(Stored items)

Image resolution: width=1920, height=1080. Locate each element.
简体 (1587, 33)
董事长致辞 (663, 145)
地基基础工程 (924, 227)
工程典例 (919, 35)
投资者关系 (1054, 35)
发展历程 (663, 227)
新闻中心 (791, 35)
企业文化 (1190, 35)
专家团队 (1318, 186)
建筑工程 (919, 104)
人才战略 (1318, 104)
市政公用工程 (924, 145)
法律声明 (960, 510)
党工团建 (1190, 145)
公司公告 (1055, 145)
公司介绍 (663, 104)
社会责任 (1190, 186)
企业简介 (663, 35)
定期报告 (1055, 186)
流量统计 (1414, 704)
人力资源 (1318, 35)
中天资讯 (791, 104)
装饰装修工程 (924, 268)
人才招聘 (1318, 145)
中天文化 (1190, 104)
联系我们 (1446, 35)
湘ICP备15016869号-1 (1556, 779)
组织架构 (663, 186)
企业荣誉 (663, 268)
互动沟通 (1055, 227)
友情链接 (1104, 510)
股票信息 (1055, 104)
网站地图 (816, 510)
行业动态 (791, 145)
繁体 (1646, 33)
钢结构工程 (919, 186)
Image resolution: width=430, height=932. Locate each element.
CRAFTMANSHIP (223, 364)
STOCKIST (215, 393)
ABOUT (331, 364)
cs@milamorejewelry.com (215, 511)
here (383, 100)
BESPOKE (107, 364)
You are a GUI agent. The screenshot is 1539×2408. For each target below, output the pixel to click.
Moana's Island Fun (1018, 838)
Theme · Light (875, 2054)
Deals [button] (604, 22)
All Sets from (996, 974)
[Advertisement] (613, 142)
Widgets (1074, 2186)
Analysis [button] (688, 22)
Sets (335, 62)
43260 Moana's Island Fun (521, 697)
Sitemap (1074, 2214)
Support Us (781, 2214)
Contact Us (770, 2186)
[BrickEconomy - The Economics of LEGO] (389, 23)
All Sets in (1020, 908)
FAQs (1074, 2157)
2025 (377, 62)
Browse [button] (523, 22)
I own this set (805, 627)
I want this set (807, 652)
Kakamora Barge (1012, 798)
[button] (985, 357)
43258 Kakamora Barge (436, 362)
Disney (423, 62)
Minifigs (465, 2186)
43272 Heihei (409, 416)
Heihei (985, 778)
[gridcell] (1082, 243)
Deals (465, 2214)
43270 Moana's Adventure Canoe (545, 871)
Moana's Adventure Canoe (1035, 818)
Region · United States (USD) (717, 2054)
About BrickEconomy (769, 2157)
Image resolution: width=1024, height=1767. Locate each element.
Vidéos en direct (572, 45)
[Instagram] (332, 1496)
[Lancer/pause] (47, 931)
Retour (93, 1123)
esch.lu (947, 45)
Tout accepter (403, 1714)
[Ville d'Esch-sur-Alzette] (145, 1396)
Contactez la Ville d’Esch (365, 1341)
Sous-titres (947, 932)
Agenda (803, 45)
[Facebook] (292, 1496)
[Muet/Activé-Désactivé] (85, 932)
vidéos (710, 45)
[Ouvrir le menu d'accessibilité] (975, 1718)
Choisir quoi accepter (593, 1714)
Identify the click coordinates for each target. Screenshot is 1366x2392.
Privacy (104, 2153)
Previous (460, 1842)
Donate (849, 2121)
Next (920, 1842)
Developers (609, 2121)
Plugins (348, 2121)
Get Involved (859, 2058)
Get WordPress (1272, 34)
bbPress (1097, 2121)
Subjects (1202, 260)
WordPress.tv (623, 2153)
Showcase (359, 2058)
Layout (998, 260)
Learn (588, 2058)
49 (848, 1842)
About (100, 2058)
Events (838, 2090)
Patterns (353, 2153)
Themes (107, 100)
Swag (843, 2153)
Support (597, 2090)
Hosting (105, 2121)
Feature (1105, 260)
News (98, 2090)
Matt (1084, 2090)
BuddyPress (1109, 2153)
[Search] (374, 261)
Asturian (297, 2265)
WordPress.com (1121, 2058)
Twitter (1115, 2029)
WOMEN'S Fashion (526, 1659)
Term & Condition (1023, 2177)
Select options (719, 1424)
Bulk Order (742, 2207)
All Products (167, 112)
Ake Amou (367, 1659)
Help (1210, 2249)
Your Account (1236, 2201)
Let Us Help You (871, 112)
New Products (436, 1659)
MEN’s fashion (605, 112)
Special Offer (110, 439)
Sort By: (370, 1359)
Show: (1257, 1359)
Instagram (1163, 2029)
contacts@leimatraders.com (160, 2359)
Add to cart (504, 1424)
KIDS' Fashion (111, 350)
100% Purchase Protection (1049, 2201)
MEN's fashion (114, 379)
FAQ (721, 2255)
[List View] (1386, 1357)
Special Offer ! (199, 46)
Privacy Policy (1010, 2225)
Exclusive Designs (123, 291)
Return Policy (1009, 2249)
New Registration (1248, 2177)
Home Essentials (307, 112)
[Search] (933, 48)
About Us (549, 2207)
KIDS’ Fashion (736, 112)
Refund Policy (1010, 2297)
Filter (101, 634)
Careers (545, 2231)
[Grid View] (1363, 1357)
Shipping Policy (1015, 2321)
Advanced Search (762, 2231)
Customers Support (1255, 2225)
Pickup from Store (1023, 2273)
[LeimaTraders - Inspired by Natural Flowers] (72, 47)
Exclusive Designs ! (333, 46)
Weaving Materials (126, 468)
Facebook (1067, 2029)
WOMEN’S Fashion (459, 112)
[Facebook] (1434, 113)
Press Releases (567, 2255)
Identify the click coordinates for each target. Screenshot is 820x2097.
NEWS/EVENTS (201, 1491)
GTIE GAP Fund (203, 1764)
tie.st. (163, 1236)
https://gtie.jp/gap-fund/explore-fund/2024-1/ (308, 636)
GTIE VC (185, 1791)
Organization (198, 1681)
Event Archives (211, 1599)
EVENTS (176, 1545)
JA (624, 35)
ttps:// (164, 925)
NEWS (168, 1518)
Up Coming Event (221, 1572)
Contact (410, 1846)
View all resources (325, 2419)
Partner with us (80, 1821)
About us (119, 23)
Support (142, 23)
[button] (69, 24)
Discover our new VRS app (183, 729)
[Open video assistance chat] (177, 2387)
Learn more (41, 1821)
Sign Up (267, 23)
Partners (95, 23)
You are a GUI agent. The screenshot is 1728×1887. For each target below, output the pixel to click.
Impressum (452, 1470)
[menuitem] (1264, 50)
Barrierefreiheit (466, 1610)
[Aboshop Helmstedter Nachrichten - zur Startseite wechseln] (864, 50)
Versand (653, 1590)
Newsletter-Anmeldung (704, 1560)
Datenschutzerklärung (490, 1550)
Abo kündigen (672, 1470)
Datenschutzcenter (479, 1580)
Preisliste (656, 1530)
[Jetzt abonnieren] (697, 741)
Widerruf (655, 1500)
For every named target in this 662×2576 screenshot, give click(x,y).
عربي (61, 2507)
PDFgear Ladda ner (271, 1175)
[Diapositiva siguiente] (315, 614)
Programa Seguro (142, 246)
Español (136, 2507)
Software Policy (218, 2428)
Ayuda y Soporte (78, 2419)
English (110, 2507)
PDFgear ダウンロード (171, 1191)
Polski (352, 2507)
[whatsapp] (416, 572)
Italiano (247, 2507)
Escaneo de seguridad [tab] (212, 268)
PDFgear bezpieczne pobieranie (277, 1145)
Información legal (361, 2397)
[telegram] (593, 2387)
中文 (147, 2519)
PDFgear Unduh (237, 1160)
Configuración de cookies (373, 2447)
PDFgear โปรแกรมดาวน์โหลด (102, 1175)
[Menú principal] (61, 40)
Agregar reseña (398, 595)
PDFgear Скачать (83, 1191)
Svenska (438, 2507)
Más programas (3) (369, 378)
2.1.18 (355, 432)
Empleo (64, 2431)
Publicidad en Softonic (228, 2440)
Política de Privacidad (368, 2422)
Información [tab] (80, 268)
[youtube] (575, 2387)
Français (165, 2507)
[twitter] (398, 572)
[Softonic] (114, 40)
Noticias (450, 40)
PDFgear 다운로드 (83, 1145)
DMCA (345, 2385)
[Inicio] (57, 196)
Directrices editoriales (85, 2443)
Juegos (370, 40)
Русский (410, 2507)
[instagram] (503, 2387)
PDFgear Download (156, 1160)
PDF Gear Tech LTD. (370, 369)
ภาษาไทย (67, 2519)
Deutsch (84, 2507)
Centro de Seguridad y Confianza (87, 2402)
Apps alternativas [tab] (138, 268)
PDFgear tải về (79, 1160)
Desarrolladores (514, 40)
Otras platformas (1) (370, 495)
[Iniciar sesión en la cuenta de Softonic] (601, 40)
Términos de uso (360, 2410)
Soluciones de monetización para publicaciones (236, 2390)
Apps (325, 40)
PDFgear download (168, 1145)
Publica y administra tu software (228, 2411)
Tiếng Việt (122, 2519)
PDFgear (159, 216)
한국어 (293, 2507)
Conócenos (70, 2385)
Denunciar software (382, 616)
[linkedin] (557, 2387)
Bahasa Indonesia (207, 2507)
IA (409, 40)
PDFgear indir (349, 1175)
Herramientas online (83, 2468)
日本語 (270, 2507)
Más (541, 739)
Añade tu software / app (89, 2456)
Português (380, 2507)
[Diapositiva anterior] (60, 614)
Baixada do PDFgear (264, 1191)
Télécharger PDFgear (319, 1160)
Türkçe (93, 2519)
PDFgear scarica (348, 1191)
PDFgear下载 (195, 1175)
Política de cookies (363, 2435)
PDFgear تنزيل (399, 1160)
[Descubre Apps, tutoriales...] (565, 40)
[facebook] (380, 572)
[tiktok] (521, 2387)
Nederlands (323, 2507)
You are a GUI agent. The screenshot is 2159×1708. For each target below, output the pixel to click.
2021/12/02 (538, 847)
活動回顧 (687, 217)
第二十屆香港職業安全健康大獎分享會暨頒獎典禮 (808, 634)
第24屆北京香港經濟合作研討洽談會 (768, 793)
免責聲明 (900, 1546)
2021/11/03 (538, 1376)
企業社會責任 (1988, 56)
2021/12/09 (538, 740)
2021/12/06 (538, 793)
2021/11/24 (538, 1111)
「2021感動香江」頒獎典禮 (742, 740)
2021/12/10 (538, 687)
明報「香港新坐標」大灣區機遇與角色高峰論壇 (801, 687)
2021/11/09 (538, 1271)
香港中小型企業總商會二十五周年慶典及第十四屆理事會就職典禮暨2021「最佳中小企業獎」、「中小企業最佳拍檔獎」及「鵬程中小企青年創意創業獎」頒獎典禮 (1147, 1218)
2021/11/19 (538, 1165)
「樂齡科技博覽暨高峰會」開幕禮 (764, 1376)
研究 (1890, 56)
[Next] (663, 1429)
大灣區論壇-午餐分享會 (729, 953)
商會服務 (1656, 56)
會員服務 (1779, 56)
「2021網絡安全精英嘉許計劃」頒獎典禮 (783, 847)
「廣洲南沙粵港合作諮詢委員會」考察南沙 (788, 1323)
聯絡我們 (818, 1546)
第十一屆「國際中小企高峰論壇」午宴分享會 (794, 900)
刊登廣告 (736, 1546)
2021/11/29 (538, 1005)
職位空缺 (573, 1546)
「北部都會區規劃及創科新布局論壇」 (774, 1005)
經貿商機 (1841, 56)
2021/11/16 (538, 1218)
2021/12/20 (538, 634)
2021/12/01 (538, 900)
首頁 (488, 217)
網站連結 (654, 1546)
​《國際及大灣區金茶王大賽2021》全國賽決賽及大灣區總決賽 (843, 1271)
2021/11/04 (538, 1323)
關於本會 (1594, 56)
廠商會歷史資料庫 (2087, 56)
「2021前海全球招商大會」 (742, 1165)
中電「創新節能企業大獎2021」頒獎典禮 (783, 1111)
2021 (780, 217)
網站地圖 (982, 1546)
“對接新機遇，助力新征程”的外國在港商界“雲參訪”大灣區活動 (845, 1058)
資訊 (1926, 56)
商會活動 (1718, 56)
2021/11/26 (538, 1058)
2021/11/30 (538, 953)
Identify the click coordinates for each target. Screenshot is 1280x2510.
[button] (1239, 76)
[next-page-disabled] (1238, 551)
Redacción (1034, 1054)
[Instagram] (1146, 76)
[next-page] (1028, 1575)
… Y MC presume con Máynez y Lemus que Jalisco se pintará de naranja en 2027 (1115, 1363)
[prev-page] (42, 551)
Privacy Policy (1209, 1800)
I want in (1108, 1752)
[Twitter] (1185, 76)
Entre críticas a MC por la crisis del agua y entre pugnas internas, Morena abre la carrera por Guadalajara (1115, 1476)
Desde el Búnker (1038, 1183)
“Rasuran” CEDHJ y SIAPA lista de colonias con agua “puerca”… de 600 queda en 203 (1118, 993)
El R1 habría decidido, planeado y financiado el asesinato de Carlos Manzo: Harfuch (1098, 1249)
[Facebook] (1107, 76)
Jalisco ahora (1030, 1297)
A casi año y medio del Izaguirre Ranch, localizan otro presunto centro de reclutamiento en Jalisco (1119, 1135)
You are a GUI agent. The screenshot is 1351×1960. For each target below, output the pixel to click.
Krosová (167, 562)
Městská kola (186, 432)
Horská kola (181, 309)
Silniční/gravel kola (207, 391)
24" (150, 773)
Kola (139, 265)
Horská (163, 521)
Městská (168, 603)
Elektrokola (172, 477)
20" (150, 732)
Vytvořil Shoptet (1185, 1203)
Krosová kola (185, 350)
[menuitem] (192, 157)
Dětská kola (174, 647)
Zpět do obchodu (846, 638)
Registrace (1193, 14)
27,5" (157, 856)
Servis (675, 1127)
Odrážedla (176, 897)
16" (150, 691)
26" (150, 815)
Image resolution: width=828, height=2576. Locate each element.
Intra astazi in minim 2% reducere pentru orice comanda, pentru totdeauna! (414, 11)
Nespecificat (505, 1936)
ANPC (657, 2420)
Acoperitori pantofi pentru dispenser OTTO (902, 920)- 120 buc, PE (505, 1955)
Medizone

** Your instructions **
Please transcribe exactly the lines above from the line that has "[Diapositiva anterior] (60, 614)" up to and including the line that has "會員服務 (1779, 56)"; no other line belongs in the answer.

** Result of the task **
[Diapositiva anterior] (60, 614)
Baixada do PDFgear (264, 1191)
Télécharger PDFgear (319, 1160)
Türkçe (93, 2519)
PDFgear scarica (348, 1191)
PDFgear下载 (195, 1175)
Política de cookies (363, 2435)
PDFgear تنزيل (399, 1160)
[Descubre Apps, tutoriales...] (565, 40)
[facebook] (380, 572)
[tiktok] (521, 2387)
Nederlands (323, 2507)
You are a GUI agent. The screenshot is 2159×1708. For each target below, output the pixel to click.
2021/12/02 (538, 847)
活動回顧 (687, 217)
第二十屆香港職業安全健康大獎分享會暨頒獎典禮 (808, 634)
第24屆北京香港經濟合作研討洽談會 (768, 793)
免責聲明 (900, 1546)
2021/11/03 (538, 1376)
企業社會責任 (1988, 56)
2021/12/09 (538, 740)
2021/12/06 (538, 793)
2021/11/24 (538, 1111)
「2021感動香江」頒獎典禮 (742, 740)
2021/12/10 (538, 687)
明報「香港新坐標」大灣區機遇與角色高峰論壇 (801, 687)
2021/11/09 (538, 1271)
香港中小型企業總商會二十五周年慶典及第十四屆理事會就職典禮暨2021「最佳中小企業獎」、「中小企業最佳拍檔獎」及「鵬程中小企青年創意創業獎」頒獎典禮 (1147, 1218)
2021/11/19 (538, 1165)
「樂齡科技博覽暨高峰會」開幕禮 (764, 1376)
研究 (1890, 56)
[Next] (663, 1429)
大灣區論壇-午餐分享會 (729, 953)
商會服務 (1656, 56)
會員服務 (1779, 56)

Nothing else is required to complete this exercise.